**Article**:
Choosing the “right” demand forecasting model

Date Posted: April 21, 2021

Once you have the right data and it’s been cleaned to account for out-of-stocks, there’s no shortage of algorithms to choose from to build demand forecasts. From longstanding best practices to cutting-edge methodologies, they vary in terms of complexity, assumptions, what types of data inputs they require and how they weight them.

So what’s the right model for you? The short answer is, the one with the highest forecast accuracy and least bias. But that’s not helpful unless you have a way to test and compare each algorithm, especially given the answer will be different for each of your product categories, and potentially even SKUs.

Tailoring model selection

Say you sell a machine as well as parts and supplies for that machine. Think razor and razor blades, or coffee maker and coffee pods. What demand looks like for each of these categories is probably pretty different, necessitating different algorithms. Say you further sell coffee pods with seasonal flavors in addition to your base flavors. Demand for these SKUs probably looks different too, again making different algorithms the best for each one.

The right one could also change over time. Naturally, as a product goes through its lifecycle demand patterns will shift. But it could also be the result of changes you make. For example, you might switch from doing frequent promotions to an “everyday low price” marketing strategy. This shift will likely make a different algorithm the best one for your products.

Even with today’s computing power, we don’t recommend blindly throwing every algorithm at the problem to see what emerges as the “winner.” For one, it can become a distraction. Your team gets caught up adding algorithms when they should be focused on adjusting plans based on the latest data. For another, it leads to a lack of transparency and understanding of how a forecast was created. That makes it hard to explain your demand plan, and even harder to build trust in it.

**Work to complete**:
(a) In the article above on choosing a demand forecasting model, rewrite the paragraph beginning "Even with today’s computing power" as a short bulleted list that keeps its main facts.
(b) Using the article above on choosing a demand forecasting model, state whether each of the following agrees with it. Answer yes or no and quote the deciding words.
(i) The best model will be the same for every product category.
(ii) Moving from frequent promotions to an "everyday low price" strategy is likely to change which algorithm is best.
(iii) The best approach is to run every algorithm and pick the winner.
(c) Continue the article above on choosing a demand forecasting model, picking up after its final paragraph.

**Supplied material**:
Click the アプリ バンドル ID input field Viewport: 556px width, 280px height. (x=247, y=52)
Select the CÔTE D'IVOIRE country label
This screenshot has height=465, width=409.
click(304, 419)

**Outputs for the tasks**:
(a)
- Running every available algorithm to see which one wins is not recommended, despite today's computing power.
- It can distract the team, which ends up adding algorithms when it should be adjusting plans based on the latest data.
- It obscures how a forecast was created, which makes the demand plan hard to explain and harder to trust.

(b)
(i) No: "the answer will be different for each of your product categories, and potentially even SKUs."
(ii) Yes: "This shift will likely make a different algorithm the best one for your products."
(iii) No: "we don’t recommend blindly throwing every algorithm at the problem"

(c)
Instead, make educated decisions about which models are right for each of your products based on their characteristics, aided by technology as much as possible. Next we’ll review three different classes of commonly used modeling methods and their associated tradeoffs.

1. Historical average

Historical average models smooth out demand by taking averages over different historical periods. This is one of the simplest classes of forecasting models and tends to work well for long-term or high-level demand planning, where basic trends over time are most important to understand and the daily or weekly variation can be de-emphasized.

  • Pros: The primary advantage of a historical average model over other methodologies is its simplicity; you can easily implement this type of model with almost any tool, including Excel and Tableau. That makes it relatively easy to compare results in different systems or debug calculation errors.
  • Cons: Historical averages are anchored to their previous periods and react to changes slowly. If demand has changed significantly over the past month, or even the past year, the trend won’t be fully captured in your forecast. Conversely, they are also overly responsive to outliers in the data because they do not use regressors. A single spike or dip can have an outsized influence on your forecast.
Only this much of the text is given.